Task instructions
Reproduce, exactly and only, the lines of the data that follows from the one containing "Screen dimensions: 394x203" down to the one containing "This screenshot has height=619, width=812.", without pictures.

Data for this task

++++

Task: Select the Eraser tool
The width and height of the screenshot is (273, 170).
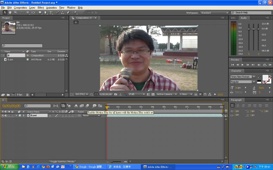Action: 68,12
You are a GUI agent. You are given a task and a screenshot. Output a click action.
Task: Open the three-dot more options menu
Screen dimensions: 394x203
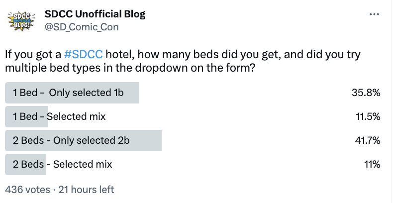[374, 14]

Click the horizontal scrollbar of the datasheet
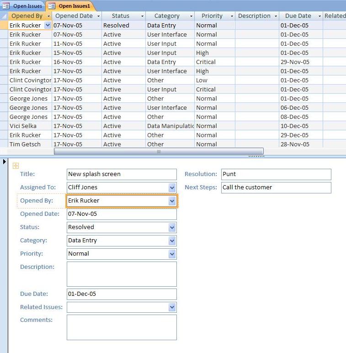tap(159, 151)
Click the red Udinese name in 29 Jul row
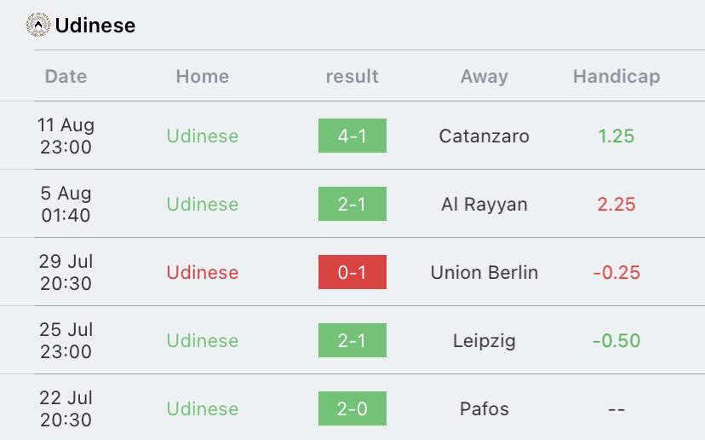This screenshot has height=440, width=705. point(203,273)
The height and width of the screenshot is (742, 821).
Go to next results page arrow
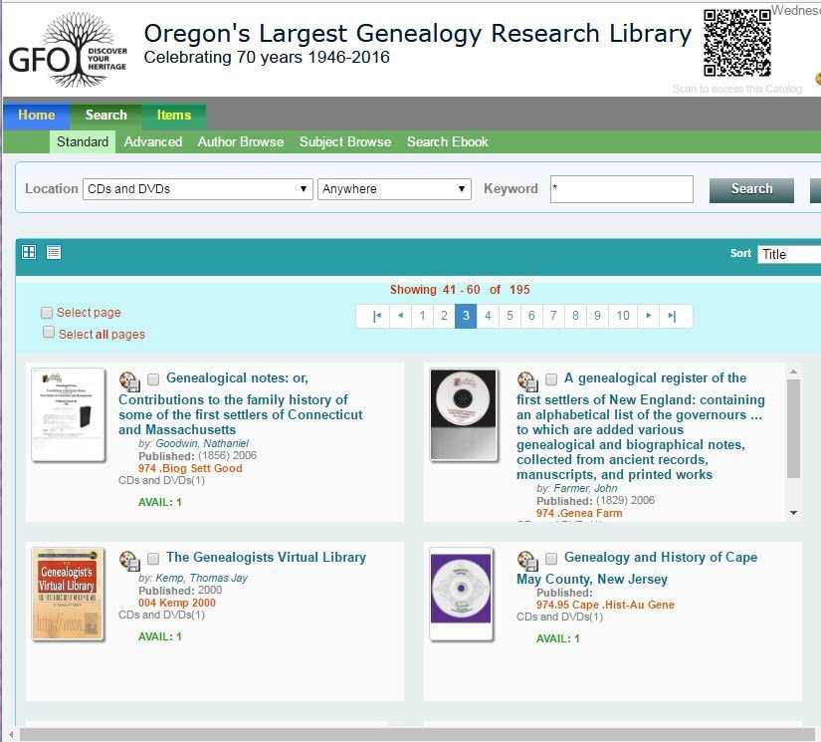649,316
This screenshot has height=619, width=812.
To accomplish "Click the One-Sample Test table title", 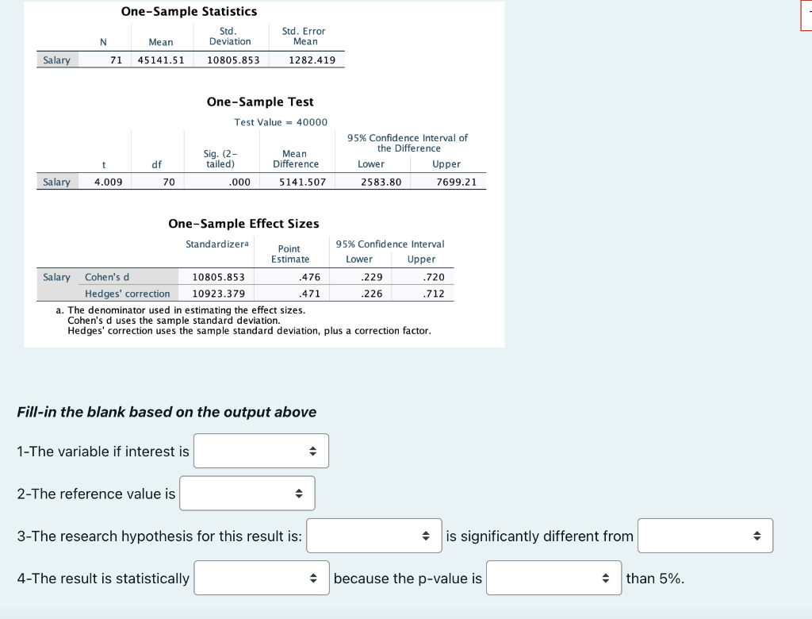I will pos(260,102).
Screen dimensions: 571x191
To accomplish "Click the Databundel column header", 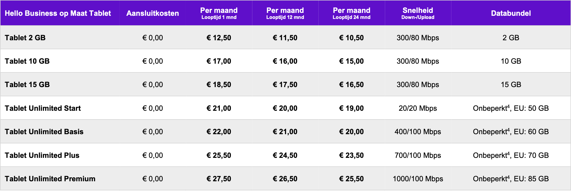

++++

Result below
Screen dimensions: 394x203
[374, 14]

Click the horizontal scrollbar of the datasheet
tap(159, 151)
Click the red Udinese name in 29 Jul row
This screenshot has height=440, width=705. point(203,273)
The height and width of the screenshot is (742, 821).
Go to next results page arrow
649,316
This screenshot has height=619, width=812.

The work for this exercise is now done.